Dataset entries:
((
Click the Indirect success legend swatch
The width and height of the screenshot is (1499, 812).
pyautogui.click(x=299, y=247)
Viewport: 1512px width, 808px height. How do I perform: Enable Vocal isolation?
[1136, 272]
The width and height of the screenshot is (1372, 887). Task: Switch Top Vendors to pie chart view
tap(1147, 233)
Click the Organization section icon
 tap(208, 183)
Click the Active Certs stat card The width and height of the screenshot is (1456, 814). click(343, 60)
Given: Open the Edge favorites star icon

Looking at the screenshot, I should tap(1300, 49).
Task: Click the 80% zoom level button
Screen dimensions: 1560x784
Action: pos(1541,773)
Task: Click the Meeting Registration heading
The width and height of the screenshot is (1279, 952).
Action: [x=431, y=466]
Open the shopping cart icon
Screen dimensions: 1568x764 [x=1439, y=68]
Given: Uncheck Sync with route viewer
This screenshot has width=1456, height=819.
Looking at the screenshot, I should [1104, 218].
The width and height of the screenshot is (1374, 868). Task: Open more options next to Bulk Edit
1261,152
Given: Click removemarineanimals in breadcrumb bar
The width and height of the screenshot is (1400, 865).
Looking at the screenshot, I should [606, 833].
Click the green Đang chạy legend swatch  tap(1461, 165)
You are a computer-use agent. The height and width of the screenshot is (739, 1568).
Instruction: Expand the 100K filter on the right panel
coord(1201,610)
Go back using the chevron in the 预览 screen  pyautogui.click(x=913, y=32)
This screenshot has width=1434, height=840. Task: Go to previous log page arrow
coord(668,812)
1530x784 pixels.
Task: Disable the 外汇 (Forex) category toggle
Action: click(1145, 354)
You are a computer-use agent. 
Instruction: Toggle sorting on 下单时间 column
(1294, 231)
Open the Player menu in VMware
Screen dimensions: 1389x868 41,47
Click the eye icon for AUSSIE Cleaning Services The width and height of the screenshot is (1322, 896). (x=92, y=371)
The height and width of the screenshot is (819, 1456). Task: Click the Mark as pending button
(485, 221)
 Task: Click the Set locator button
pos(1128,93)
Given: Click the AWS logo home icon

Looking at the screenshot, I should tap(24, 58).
))
AIM OF THE TASK: Beginning with the line that contains "Open the shopping cart icon", restate word for word each line through the last one in the data, and write nothing more.

TASK SOLUTION:
Open the shopping cart icon
Screen dimensions: 1568x764 [x=1439, y=68]
Given: Uncheck Sync with route viewer
This screenshot has width=1456, height=819.
Looking at the screenshot, I should [1104, 218].
The width and height of the screenshot is (1374, 868). Task: Open more options next to Bulk Edit
1261,152
Given: Click removemarineanimals in breadcrumb bar
The width and height of the screenshot is (1400, 865).
Looking at the screenshot, I should [606, 833].
Click the green Đang chạy legend swatch  tap(1461, 165)
You are a computer-use agent. The height and width of the screenshot is (739, 1568).
Instruction: Expand the 100K filter on the right panel
coord(1201,610)
Go back using the chevron in the 预览 screen  pyautogui.click(x=913, y=32)
This screenshot has width=1434, height=840. Task: Go to previous log page arrow
coord(668,812)
1530x784 pixels.
Task: Disable the 外汇 (Forex) category toggle
Action: click(1145, 354)
You are a computer-use agent. 
Instruction: Toggle sorting on 下单时间 column
(1294, 231)
Open the Player menu in VMware
Screen dimensions: 1389x868 41,47
Click the eye icon for AUSSIE Cleaning Services The width and height of the screenshot is (1322, 896). (x=92, y=371)
The height and width of the screenshot is (819, 1456). Task: Click the Mark as pending button
(485, 221)
 Task: Click the Set locator button
pos(1128,93)
Given: Click the AWS logo home icon

Looking at the screenshot, I should tap(24, 58).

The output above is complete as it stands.